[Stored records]
----

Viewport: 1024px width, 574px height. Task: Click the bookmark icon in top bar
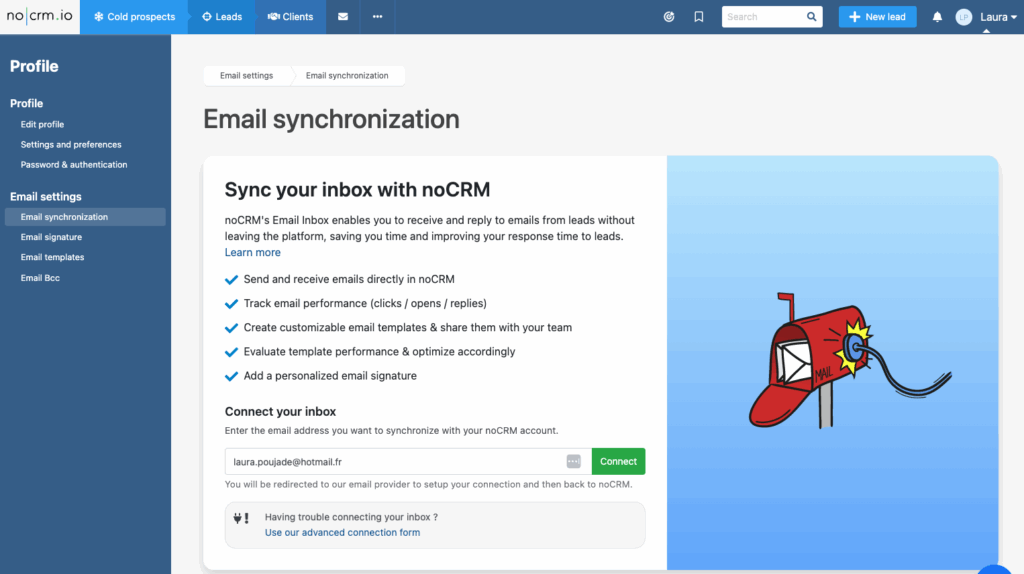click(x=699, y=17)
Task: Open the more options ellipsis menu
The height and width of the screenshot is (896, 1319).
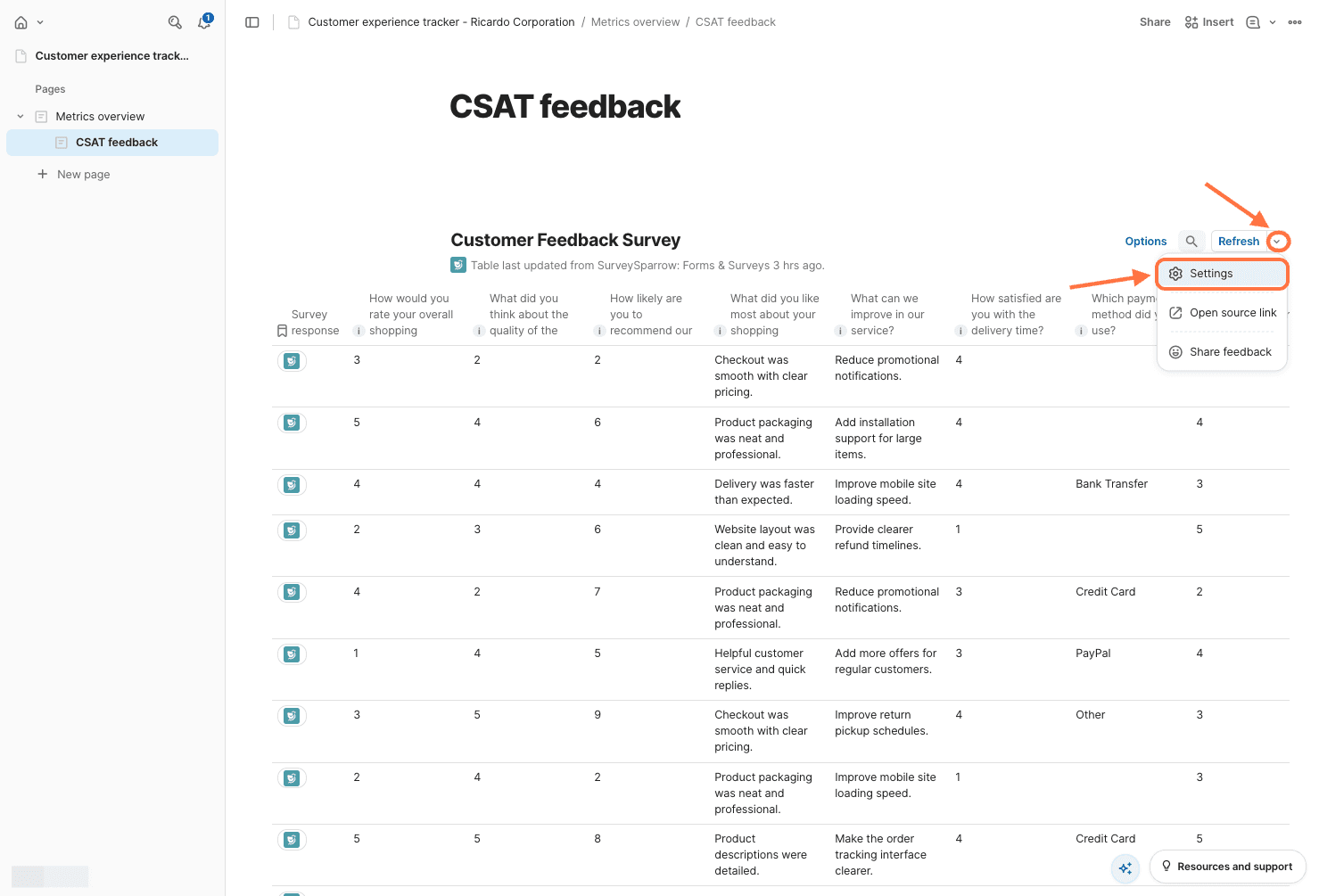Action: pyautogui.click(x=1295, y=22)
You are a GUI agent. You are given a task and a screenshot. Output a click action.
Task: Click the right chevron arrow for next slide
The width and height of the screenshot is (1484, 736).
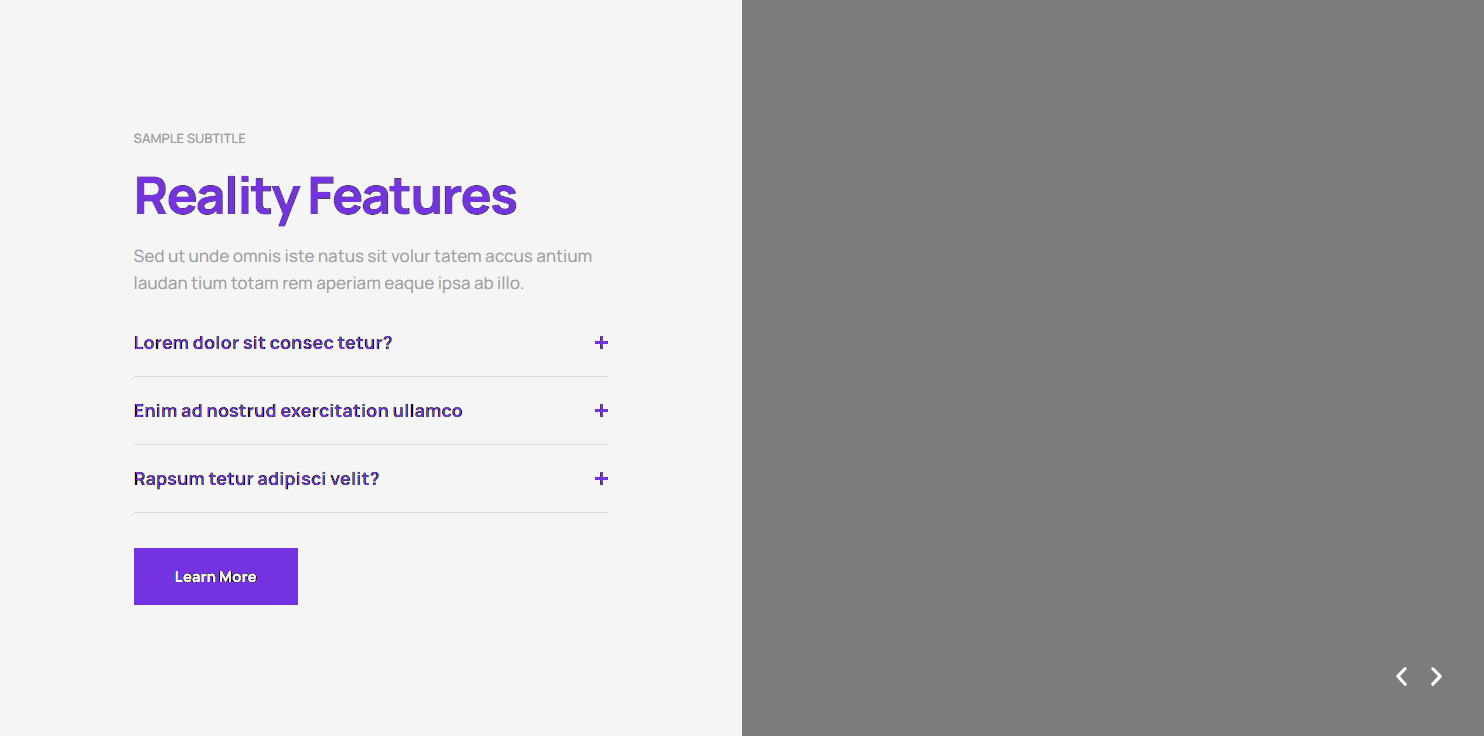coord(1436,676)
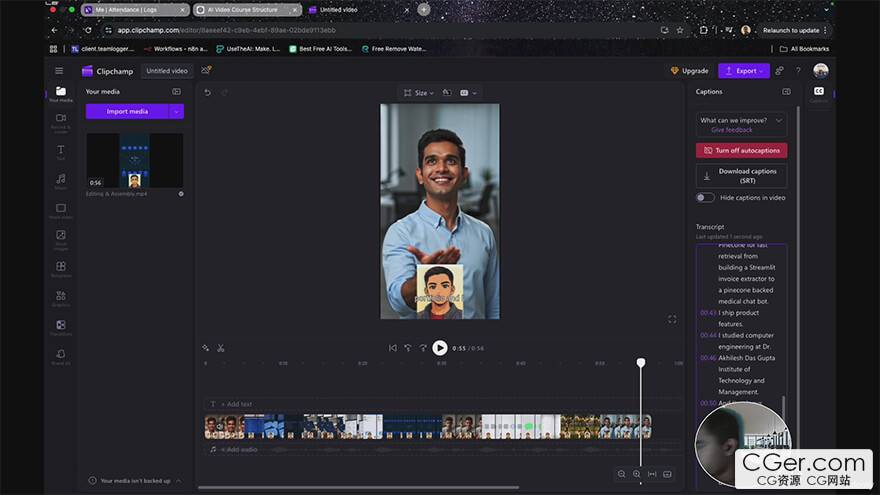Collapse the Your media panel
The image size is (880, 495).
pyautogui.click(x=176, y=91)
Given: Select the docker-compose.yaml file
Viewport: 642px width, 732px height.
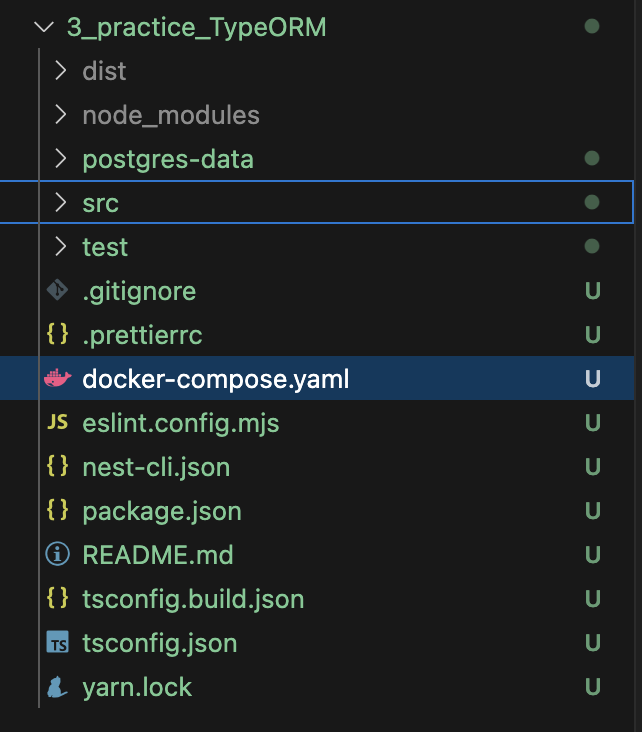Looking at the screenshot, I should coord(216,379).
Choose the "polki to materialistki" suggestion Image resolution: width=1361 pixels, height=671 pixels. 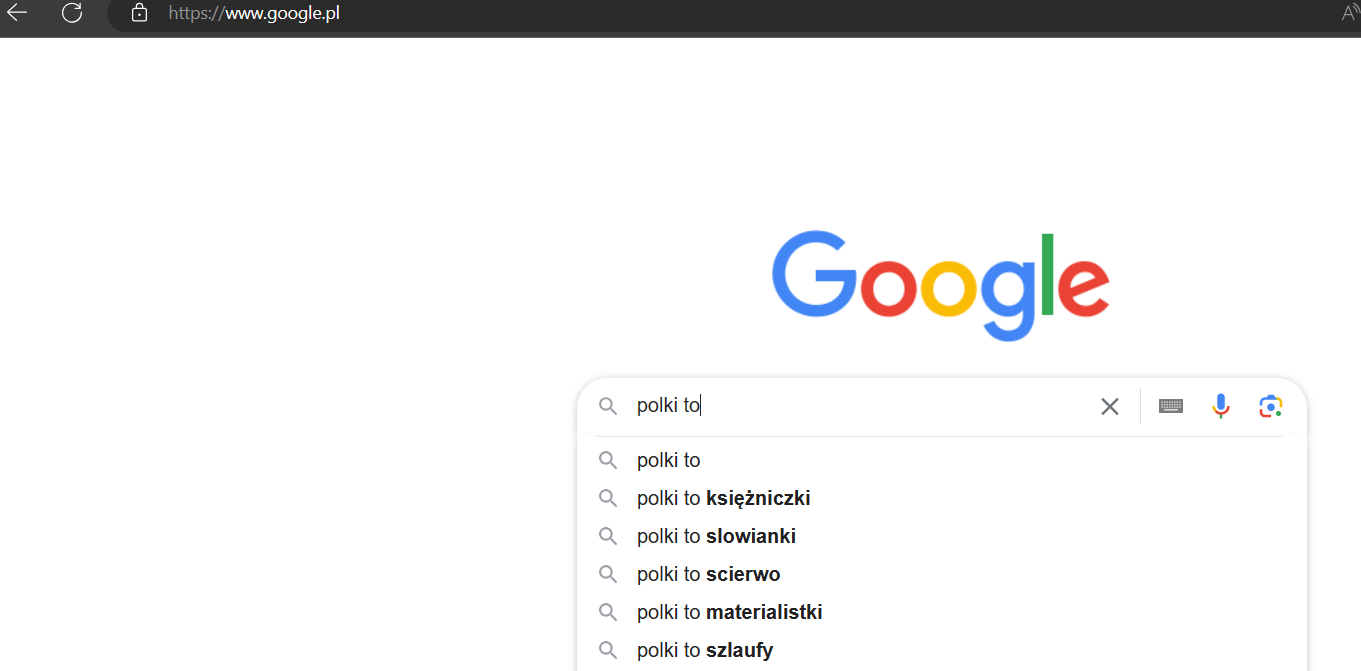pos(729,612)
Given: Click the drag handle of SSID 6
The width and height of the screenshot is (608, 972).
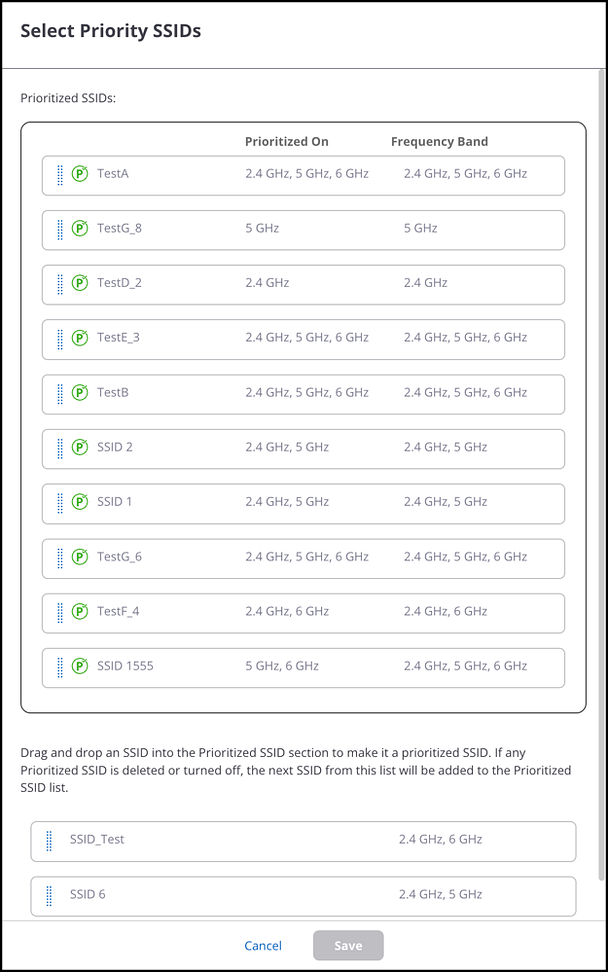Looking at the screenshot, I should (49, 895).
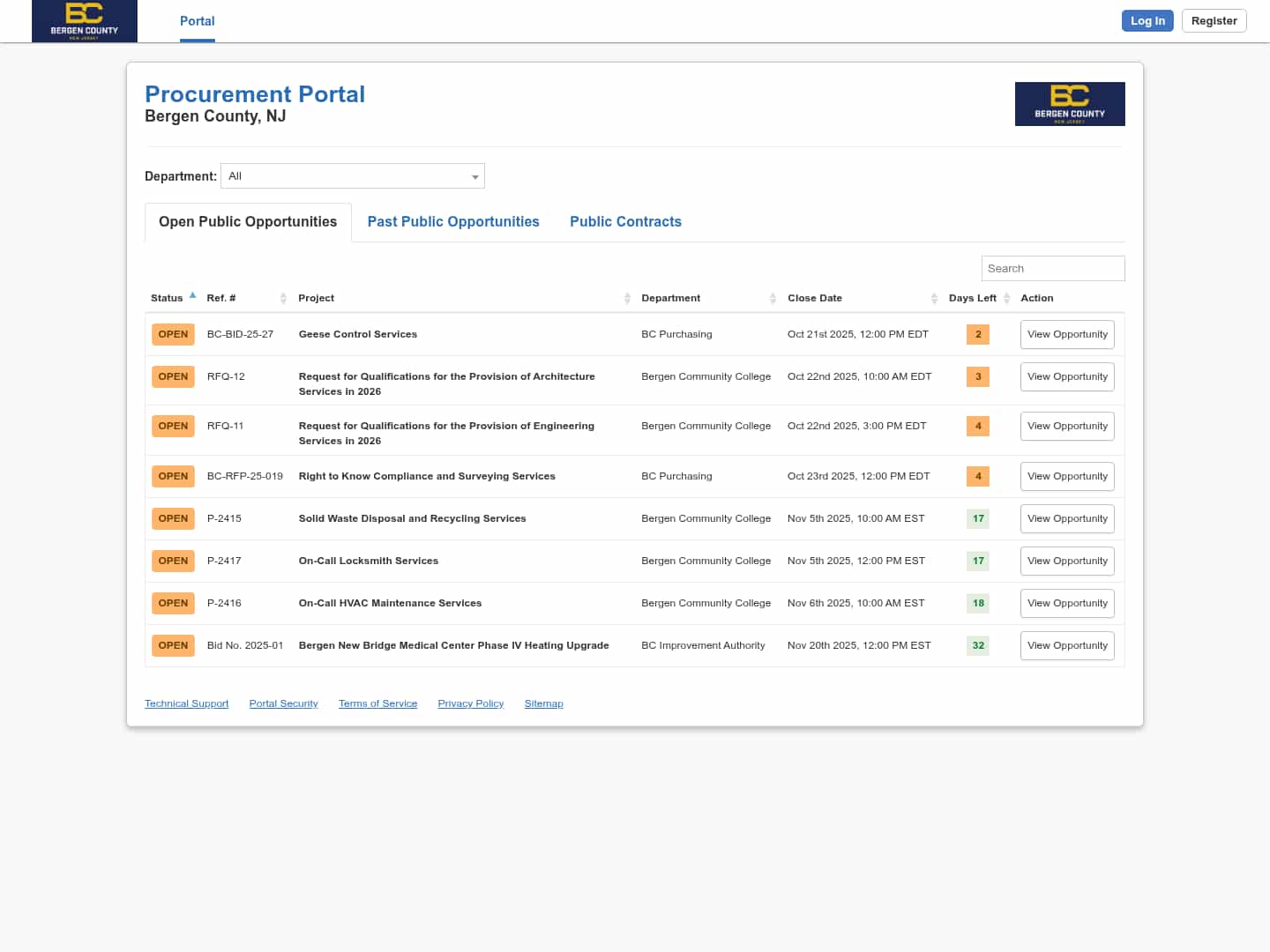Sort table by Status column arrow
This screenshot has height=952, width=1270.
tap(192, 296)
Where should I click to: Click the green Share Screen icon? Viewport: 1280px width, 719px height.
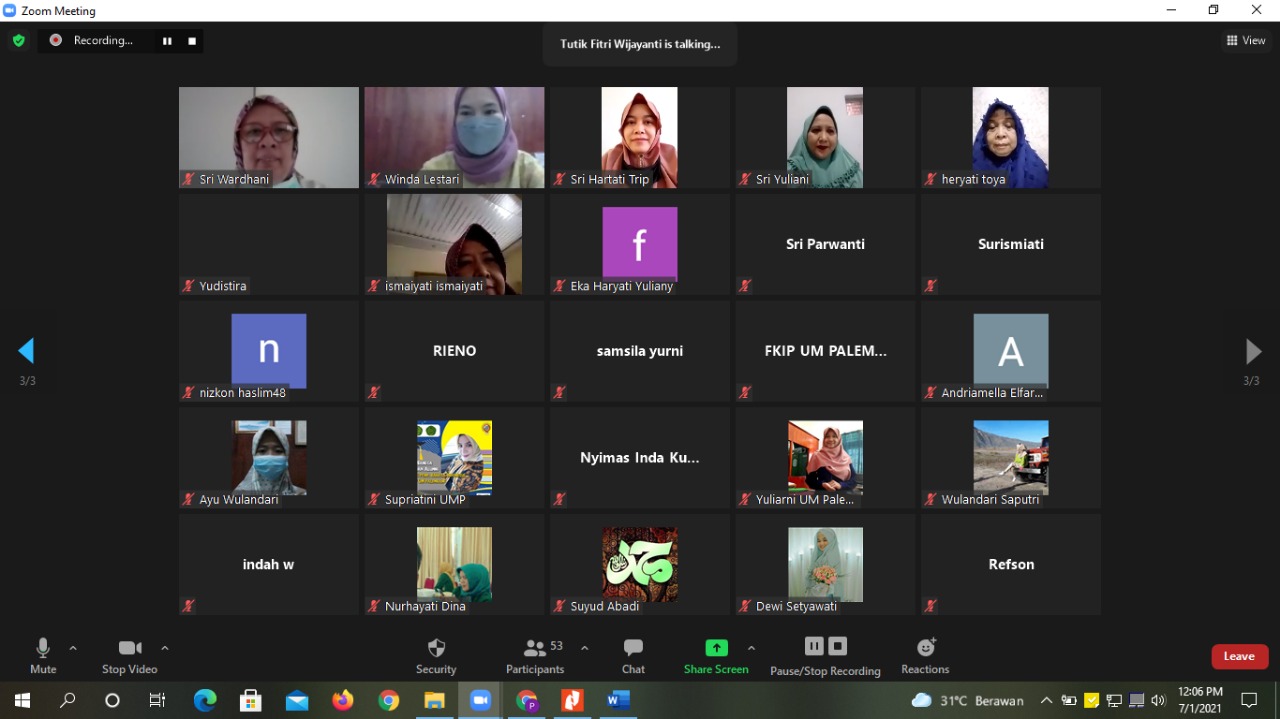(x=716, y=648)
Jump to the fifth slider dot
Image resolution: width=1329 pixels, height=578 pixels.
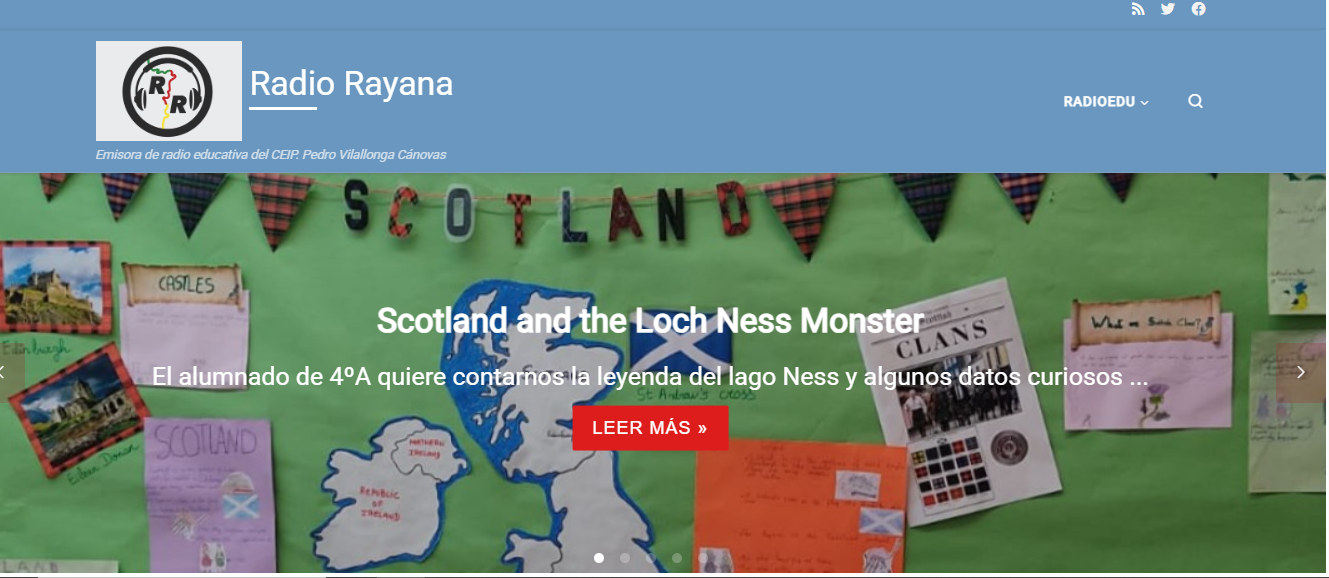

----

--- Problem ---
Each line from the first line of the entries through the line containing "Task: Click the right" should be duplicated word for word, and nothing more; the pictures stay out.

--- Your solution ---
Viewport: 1024px width, 574px height. Task: Click the bookmark icon in top bar
click(x=699, y=17)
Task: Open the more options ellipsis menu
The height and width of the screenshot is (896, 1319).
Action: pyautogui.click(x=1295, y=22)
You are a GUI agent. You are given a task and a screenshot. Output a click action.
Task: Click the right chevron arrow for next slide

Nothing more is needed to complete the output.